The solution to these criteria is simple and elegant. The format, as
demonstrated in Fig. , consists mostly of human-readable
field identifiers, each followed by a colon and then a human-readable
representation for that field value. Dates are stored in a format
very similar to the RFC-822 format
The format of the data segment of the file is somewhat more
problematic and dependent on the ``System'' field. For instance, if
one were to store a word processor document written in a proprietary
format in a TCFS archive, the headers may be understandable, but the
data would be indecipherable. Luckily, in the ITS file systems that
were used as examples for this project, most of the data involved
consists of ASCII text. However, in a more modern file system,
some sort of conversion will have to take place to leave the data in
an understandable format. There is a provision in the TCFS format for
including both a translated and a raw version of a document in the
same file entry. For
instance, if one were to archive a document written in Microsoft Word
(a popular word processor in 1995), it would be ideal to include
translated Rich Text Format (RTF) and plain ASCII text along
with the raw data. One could also take this approach to its logical
conclusion and disassemble all executable binary files into their
mnemonic machine instructions, but this exercise would be of limited
value if the source code were also available. The most logical format
for the ITS data field preserves both the original 36-bit words and
the readability of ASCII text files.
It may often be impractical to translate files into a more reasonable format because of proprietary data formats or lack of resources. However, the exercise of archiving the untranslated file in TCFS format may still prove useful, since the header information included may indicate to future digital archaeologists whether or not a particular document is worthy of more attention.

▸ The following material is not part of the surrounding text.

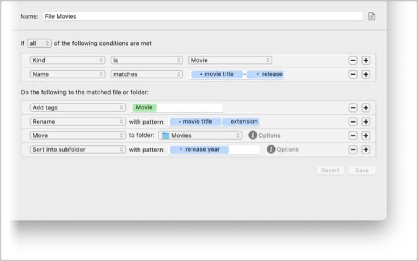
Task: Remove the Move to folder action
Action: pyautogui.click(x=353, y=136)
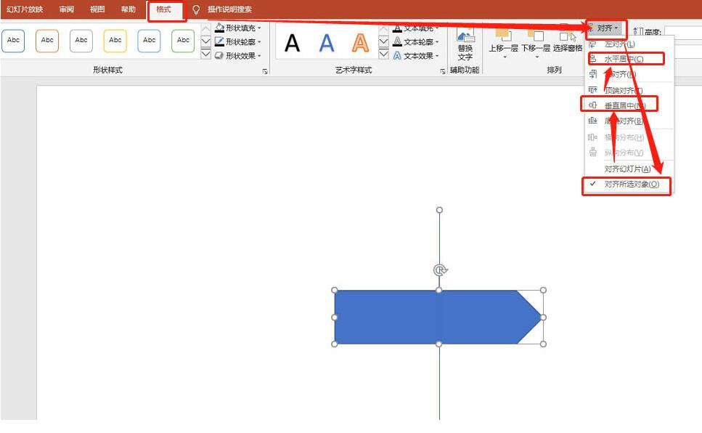Click the 选择窗格 (Selection Pane) button

566,45
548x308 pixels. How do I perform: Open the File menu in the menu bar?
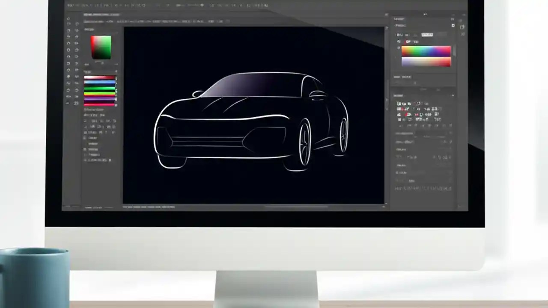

Many people don't consider the possibility that an application program will someday be completely obsolete and impossible to run. However, recent history has shown time and time again that even industry standards change quite rapidly. Efforts to converge on word processor and spreadsheet formats are foiled by continuing evolution in those applications, as new features constantly break the old molds. Even if we were to converge to a standard format for the main types of documents, it is doubtful that these formats would weather the decades as ASCII text might.
A final formatting problem that concerned us from the inception of this project is that we are never sure if the data read from the old tapes is correct and not corrupted. Most of the backup formats involved have no method of error detection built into them. For this reason, we included a 32-bit CRC checksum in the TCFS format, so users will be able to verify whether the new files we write have been corrupted. Of course, this error-checking will only catch errors that occur after we have converted the data into TCFS format. Future archivists are not required to verify this CRC: it is just an added benefit. We chose a simple CRC over a more complex error correcting scheme for its readability and the fact it can be ignored if one can't decode it. A remaining major problem is that we simply trust that our source data is not corrupted.